# Tamron 90mm weird ISO/display problem help please



## alyphoto (Jul 29, 2011)

I'm not sure if this is normal behavior but I would assume not I bought a new lens about a week ago for my Canon T2I. Tamron 90mm macro lens.

This one, specifically:
Amazon.com: Tamron AF 90mm f/2.8 Di SP A/M 1:1 Macro Lens for Canon Digital SLR Cameras: Camera & Photo

My problem is that it is nearly unusable in Manual mode unless I have the ISO on Auto. I'll try to explain what happens;

The image I see on the LCD is SIGNIFICANTLY darker than what the actual picture looks like once it's taken. The image on the LCD can be nearly black (shutter speed around 2-400), but the image taken will be normal or extremely bright. If the image on the LCD is of normal brightness (shutter speed 40-125), the picture that is taken will be pure white. The ISO can be on 100, 200, 400, 800, or any set number. Aperture is always at f/2.8 for shooting but for trying to figure out this problem I've tried 4,5,10, etc. 

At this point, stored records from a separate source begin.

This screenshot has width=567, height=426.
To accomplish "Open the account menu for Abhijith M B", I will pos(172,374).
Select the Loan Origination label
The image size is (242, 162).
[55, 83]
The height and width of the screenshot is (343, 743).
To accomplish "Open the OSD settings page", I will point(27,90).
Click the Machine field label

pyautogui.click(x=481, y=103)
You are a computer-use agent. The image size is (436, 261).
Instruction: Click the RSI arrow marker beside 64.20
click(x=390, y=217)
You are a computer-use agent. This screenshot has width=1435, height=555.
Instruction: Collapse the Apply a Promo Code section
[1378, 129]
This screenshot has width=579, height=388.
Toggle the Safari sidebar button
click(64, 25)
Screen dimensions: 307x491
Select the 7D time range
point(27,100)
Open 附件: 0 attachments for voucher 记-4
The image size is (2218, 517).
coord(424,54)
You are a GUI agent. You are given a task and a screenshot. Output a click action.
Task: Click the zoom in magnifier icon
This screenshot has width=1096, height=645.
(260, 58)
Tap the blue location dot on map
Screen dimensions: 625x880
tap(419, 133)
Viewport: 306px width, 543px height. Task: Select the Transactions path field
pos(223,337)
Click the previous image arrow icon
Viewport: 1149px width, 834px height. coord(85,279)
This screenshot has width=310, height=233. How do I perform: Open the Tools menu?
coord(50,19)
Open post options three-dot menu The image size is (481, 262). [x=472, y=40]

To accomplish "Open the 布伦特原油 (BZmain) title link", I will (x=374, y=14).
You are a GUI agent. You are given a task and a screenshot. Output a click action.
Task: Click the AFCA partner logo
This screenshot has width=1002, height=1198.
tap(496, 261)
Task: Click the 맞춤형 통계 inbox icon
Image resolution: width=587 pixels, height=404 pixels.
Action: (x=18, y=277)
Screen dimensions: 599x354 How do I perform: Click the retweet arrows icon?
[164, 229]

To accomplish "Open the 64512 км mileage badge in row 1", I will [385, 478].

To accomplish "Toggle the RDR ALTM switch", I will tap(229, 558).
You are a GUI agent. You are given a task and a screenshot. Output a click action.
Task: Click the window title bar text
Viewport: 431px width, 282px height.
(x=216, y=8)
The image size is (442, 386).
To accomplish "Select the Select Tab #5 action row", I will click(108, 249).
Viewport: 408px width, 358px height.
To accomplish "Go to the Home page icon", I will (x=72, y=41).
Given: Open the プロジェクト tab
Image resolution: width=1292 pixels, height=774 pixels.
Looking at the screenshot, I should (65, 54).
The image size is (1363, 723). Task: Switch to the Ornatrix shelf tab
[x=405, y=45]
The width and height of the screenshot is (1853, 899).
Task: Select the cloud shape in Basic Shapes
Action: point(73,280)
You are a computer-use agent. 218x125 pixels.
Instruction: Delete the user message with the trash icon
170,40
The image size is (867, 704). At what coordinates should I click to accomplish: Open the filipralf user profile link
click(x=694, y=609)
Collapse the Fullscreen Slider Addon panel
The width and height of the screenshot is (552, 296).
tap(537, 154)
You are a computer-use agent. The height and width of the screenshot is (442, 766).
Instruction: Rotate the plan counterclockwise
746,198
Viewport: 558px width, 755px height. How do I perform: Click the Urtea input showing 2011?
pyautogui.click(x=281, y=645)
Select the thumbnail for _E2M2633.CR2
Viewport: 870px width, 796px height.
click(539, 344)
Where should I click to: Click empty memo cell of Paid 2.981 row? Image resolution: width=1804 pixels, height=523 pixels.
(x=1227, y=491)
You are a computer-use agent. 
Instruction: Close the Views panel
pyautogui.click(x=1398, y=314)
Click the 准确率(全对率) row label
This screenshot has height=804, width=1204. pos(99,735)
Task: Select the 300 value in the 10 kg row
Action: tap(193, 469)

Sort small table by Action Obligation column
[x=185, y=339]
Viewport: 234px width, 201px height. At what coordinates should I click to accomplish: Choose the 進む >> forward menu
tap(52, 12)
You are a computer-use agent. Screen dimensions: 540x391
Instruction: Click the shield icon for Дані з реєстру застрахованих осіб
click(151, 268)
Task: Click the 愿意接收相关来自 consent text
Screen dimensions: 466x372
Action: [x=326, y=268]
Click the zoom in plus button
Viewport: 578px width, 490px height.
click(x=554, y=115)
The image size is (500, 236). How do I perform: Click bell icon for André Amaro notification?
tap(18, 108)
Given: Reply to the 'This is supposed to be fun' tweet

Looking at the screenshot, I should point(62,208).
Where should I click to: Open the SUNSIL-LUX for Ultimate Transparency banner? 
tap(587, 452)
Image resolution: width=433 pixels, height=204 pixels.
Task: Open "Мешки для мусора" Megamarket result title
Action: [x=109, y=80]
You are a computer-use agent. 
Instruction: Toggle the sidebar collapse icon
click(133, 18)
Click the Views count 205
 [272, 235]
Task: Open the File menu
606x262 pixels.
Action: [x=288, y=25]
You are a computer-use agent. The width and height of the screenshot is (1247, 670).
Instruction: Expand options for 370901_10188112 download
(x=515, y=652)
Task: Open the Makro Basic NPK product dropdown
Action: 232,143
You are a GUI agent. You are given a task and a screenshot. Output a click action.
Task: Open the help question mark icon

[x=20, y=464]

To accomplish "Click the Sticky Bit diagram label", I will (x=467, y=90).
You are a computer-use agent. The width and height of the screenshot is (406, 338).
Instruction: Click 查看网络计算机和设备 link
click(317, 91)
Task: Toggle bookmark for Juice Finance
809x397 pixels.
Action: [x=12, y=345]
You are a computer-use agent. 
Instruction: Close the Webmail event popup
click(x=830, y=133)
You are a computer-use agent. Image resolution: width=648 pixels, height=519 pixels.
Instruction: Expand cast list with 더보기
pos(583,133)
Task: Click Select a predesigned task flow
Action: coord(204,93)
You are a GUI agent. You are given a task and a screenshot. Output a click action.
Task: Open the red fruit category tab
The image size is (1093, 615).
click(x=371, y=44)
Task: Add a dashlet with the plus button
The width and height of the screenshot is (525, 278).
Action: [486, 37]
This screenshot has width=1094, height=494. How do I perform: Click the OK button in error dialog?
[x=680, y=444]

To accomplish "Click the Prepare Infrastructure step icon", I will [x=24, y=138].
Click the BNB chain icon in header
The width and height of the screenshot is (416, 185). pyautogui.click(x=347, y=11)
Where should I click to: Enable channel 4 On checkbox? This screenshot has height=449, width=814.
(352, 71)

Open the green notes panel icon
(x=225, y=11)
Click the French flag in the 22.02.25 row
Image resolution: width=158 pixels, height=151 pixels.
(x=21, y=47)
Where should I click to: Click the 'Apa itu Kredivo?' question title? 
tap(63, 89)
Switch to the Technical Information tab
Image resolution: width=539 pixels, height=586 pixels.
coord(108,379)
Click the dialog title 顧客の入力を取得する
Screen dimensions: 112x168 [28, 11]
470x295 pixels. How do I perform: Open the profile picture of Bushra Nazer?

If I set the ISO to Auto, it seems to fix itself in that the image I see on the LCD is what I get when I take the picture, but then I run into grainy images because it likes to put it on very weird isos. Sunny outside, and it picks an ISO of 3700. Sometimes it will pick a proper value of 1-200 and the images are perfect.

If I put it on P, AV, TV or Auto it doesn't have this problem and I can set a set iso, but in those modes I can't adjust everything that I need to for macro shooting. 

I like to use the LCD for framing my macro pictures because it's much easier for me to focus correctly, and it's currently impossible for me to do so unless I set the iso to auto. 

Is this my lens, or my camera?? Is it defective? Or is this normal behavior?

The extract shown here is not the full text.